- Problem details
Read the excerpt on gravity-aligned 3D reconstruction and state whether each statement agrees with it, answering yes or no and quoting the words of the excerpt that decide it. 1. Aligning upright pointmaps leaves only two rotational degrees of freedom. 2. G3T was trained from scratch rather than fine-tuned. 3. The excerpt presents combining the method with IMU or accelerometer data as a claim the author makes directly.

- Excerpt provided
--- Begin ---
Gravity-aligned frames let pointmaps share a common vertical axis across viewpoints, which reduces the rotational degrees of freedom needed to relate them; the resulting G3T model produces accurate upright pointmaps and camera-to-gravity poses, and the G3T-Long submap pipeline that operates on these predictions delivers significantly higher reconstruction accuracy than camera-centric baselines.

What carries the argument

Gravity Grounded Geometry Transformer (G3T), a model fine-tuned to predict pointmaps and poses directly in gravity-aligned frames.

If this is right

Upright pointmaps share one vertical axis across all views, so only two rotational degrees of freedom remain when aligning them.
G3T produces both the upright pointmaps and the camera-to-gravity pose estimates needed for incremental reconstruction.
G3T-Long, the submap-based pipeline, converts the reduced rotational freedom into measurably higher final accuracy.
The same gravity-aligned output format works for any base model that can be fine-tuned on aligned 3D data.

Where Pith is reading between the lines

These are editorial extensions of the paper, not claims the author makes directly.

Coordinate-frame choice becomes a first-class design decision for future feed-forward 3D models, comparable to network architecture.
The method could be combined with IMU or accelerometer data to supply the gravity direction when visual cues are weak.
--- End ---
- Dataset excerpt
--- Begin ---
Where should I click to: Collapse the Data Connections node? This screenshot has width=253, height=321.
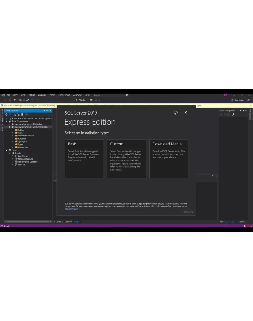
--- End ---
- Result of the task
1. Yes: "Upright pointmaps share one vertical axis across all views, so only two rotational degrees of freedom remain when aligning them."
2. No: "a model fine-tuned to predict pointmaps and poses directly in gravity-aligned frames."
3. No: "These are editorial extensions of the paper, not claims the author makes directly."